Believe, Watch / Person of Interest, Series 2, Channel 5

JJ Abrams and Alfonso Cuarón has to be a marriage made in heaven, right?

As pedigrees go, beat this - Believe [***] is the brainchild of Alfonso Cuarón, director of the Oscar-plundering Gravity, and JJ Abrams, mastermind of Lost, Fringe and the made-over Star Trek. This debut episode didn't live up to expectations, but it would be rash to write it off too soon.

At least it got off to a hair-raising start, as the car carrying 10-year-old Bo Adams and her adoptive parents was barged off the road by a black SUV. Then mom and pop were brutally terminated by a hitwoman called Moore (Sienna Guillory), who has a macabre fondness for snapping necks, but Bo was rescued in the nick of time by the emergency services (JJ Abrams, pictured below).

Bo's fate is going to drive Believe, and we were soon being fed clues that there's a huge jigsaw of back story to come. Bo - played with both knowingness and innocence by Johnny Sequoyah - possesses exotic telekinetic and telepathic powers, the full potential of which she's still coming to terms with. However, certain parties, led by slimy, smirking Roman Skouras (an aptly-cast Kyle MacLachlan), understand that her capabilities will prove world-altering, so they're out to capture her for their own ends.

In the Good corner we have a team led by Milton Winter (Deroy Lindo), Bo's long-standing guardian. He'd decided a guy called Tate (Jake McLaughlin) should be assigned as her protector, despite the fact that he was a condemned prisoner on Death Row. Winter nonchalantly organised a prison break, and his masterplan was soon in motion.

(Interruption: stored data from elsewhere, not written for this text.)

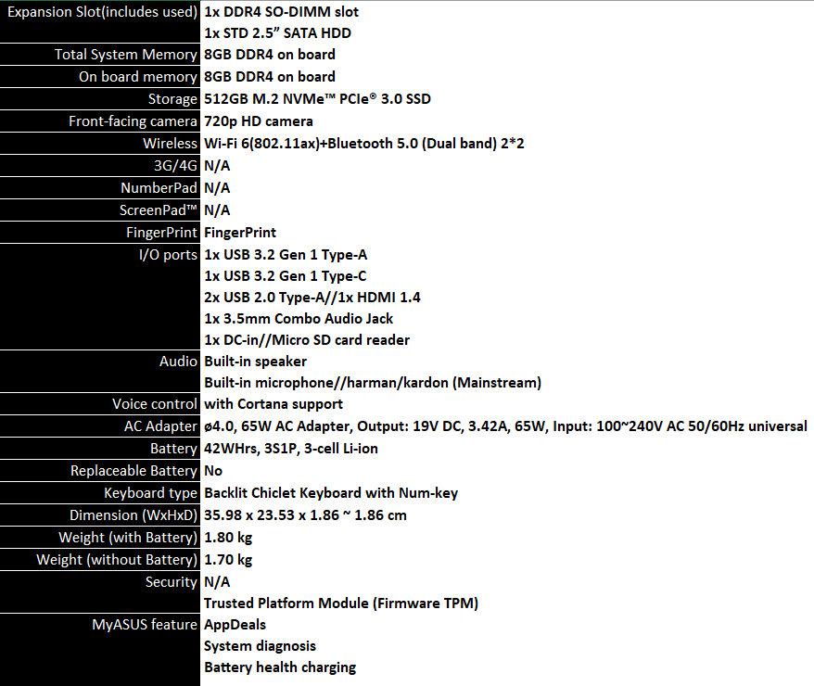Viewport: 814px width, 686px height.
Task: Select the 'ScreenPad' label cell
Action: 159,210
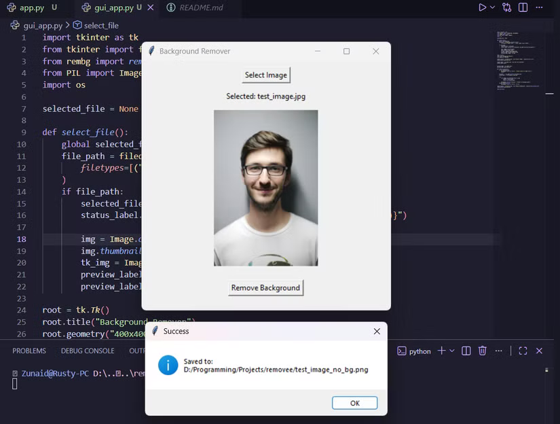Kill the terminal using the trash icon
Viewport: 560px width, 424px height.
pos(482,351)
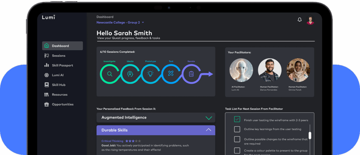Screen dimensions: 360x155
Task: Uncheck the finish user testing task
Action: click(237, 119)
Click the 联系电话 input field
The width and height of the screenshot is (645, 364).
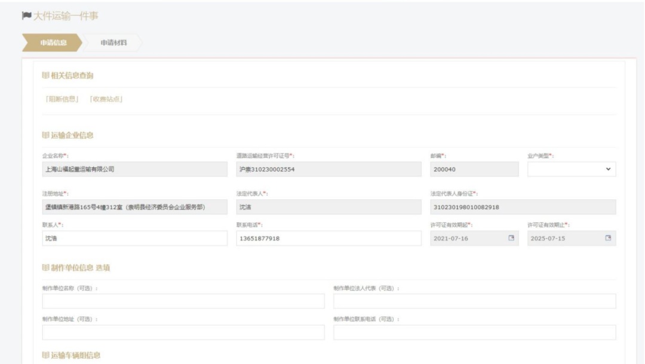coord(328,239)
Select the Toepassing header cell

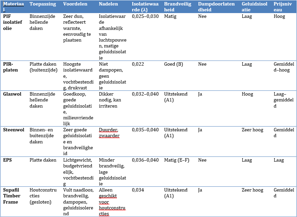click(41, 4)
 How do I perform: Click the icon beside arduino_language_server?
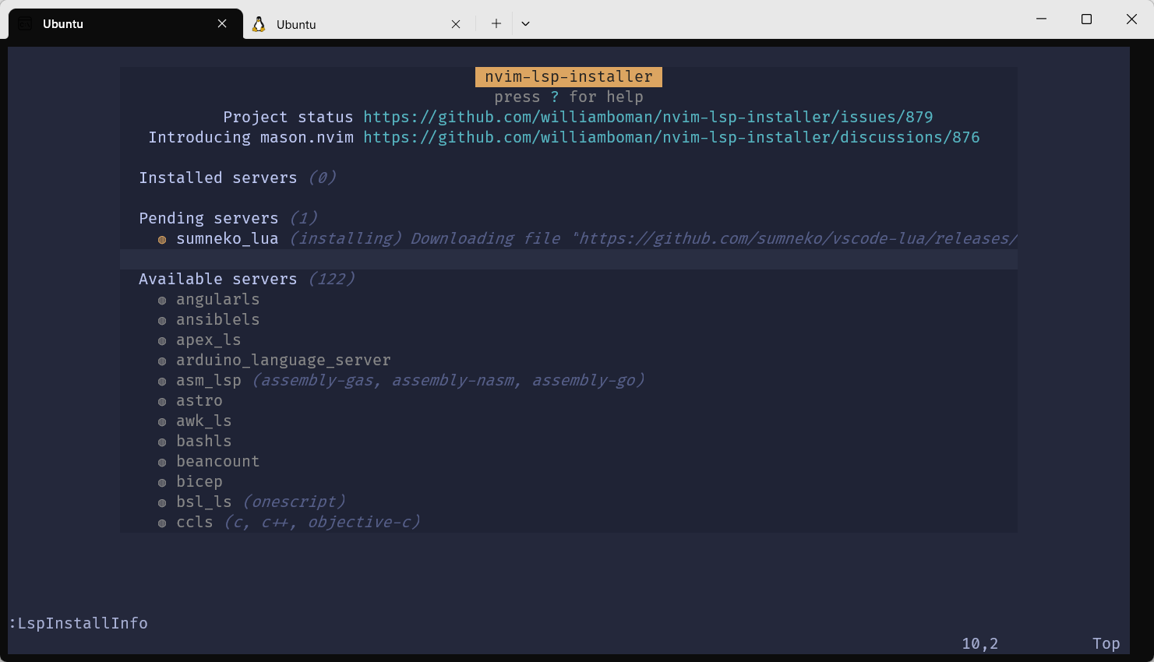[161, 360]
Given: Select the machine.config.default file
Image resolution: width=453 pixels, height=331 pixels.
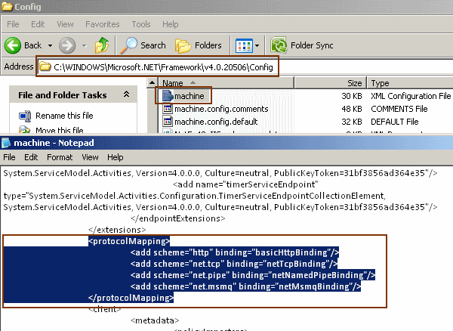Looking at the screenshot, I should pos(205,122).
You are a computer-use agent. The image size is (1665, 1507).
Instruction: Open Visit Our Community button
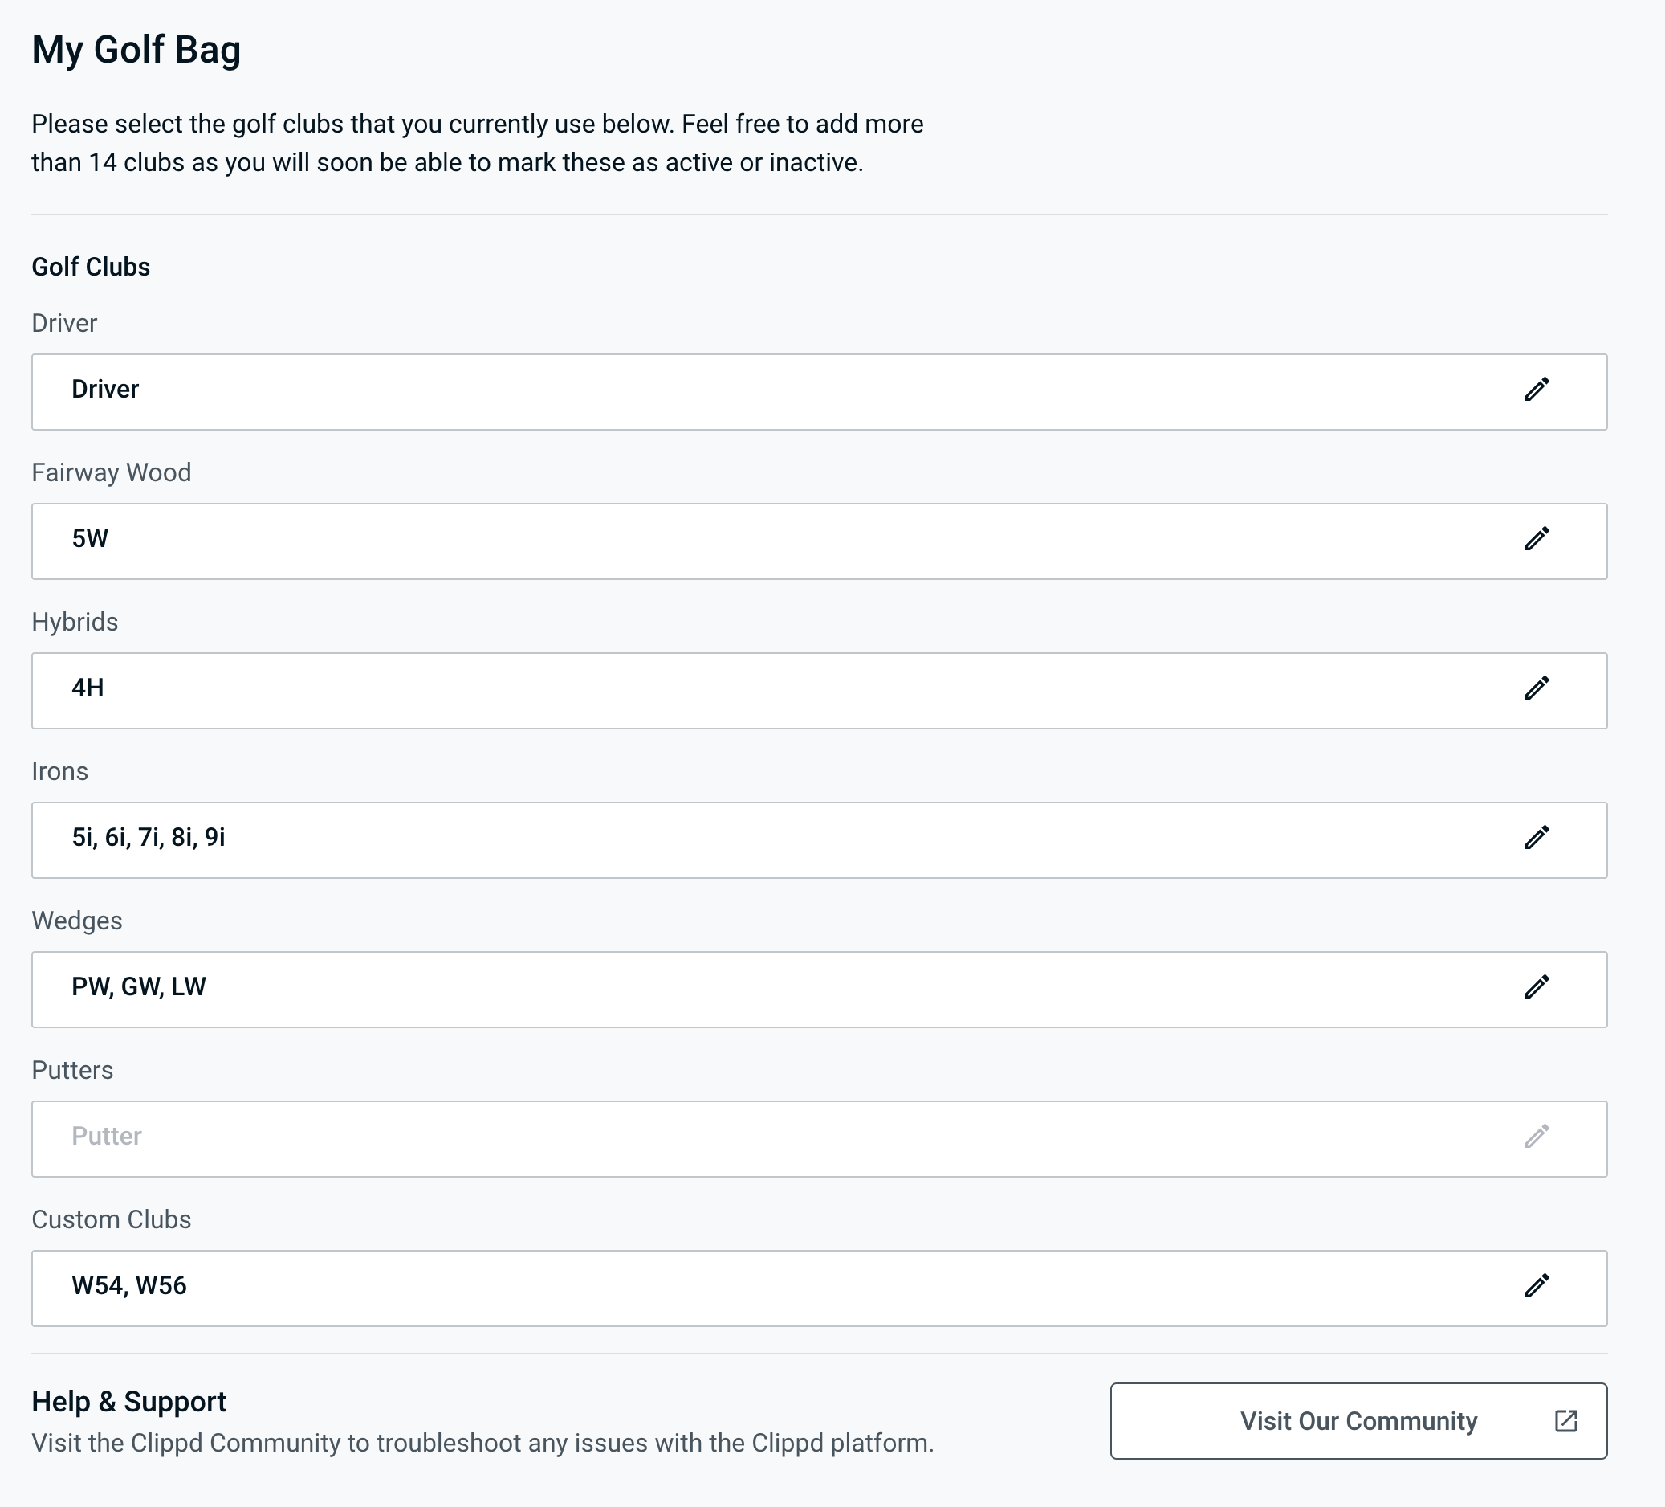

American critics have already pointed out similarities between Believe and some of Stephen King's novels (eg Firestarter and Carrie), though in this opener we only got a meagre glimpse of Bo's powers, when she organised a Hitchcockian massed-pigeon attack on the persistent Moore (the Bad team seem to be a bit light on human resources). It also looks as if we're in for a lot of Fugitive-style ducking and diving as Bo and Tate flee their pursuers, and, judging by the sentimental subplot about a very nice doctor, there may be a weekly storyline to counterpoint the proverbial "long arc" in the background. It'll improve... won't it?

Back on Channel 5 after one of those "mid-season break"s came Person of Interest [****], another Abrams project which has blossomed into a perfectly-formed televisual treat. At its core is the relationship between billionaire Harold Finch (Michael Emerson), inventor of a super-surveillance system which identifies the obligatory persons of interest, and John Reese (Jim Caviezel), the taciturn Special Forces veteran who acts as Finch's enforcer (Emerson and Caviezel pictured above).

Originally desperate and existential, Person... has developed into a nimble double act between the leads, elastic enough to let this comeback episode open with the pair of them messily shampooing their dog. Emerson is a delightful comic performer who has created a bubble of unworldly geekiness, amplified by a masterly stage-limp, around Finch, only to puncture it at precisely-gauged moments with displays of suave sang-froid (this week, he confessed to feeling exhilarated by a wild and bullet-spattered motorbike chase). Caviezel has opted to go minimal, sustaining a facade of merciless competence down which he permits the occasional glimmer of barely-perceptible mirth to trickle like dust down a rock face.

There's still room for some crisp plotting, though. This one was a neat little story about the defrauding of military veterans by the man running a loan agency for servicemen, who had a profit-splitting racket going with a Wall Street bank. In its way, it said far more about war profiteering and financial ethics than David Hare's didactic snore-fest Turks & Caicos. Never underestimate the potency of "mere" entertainment.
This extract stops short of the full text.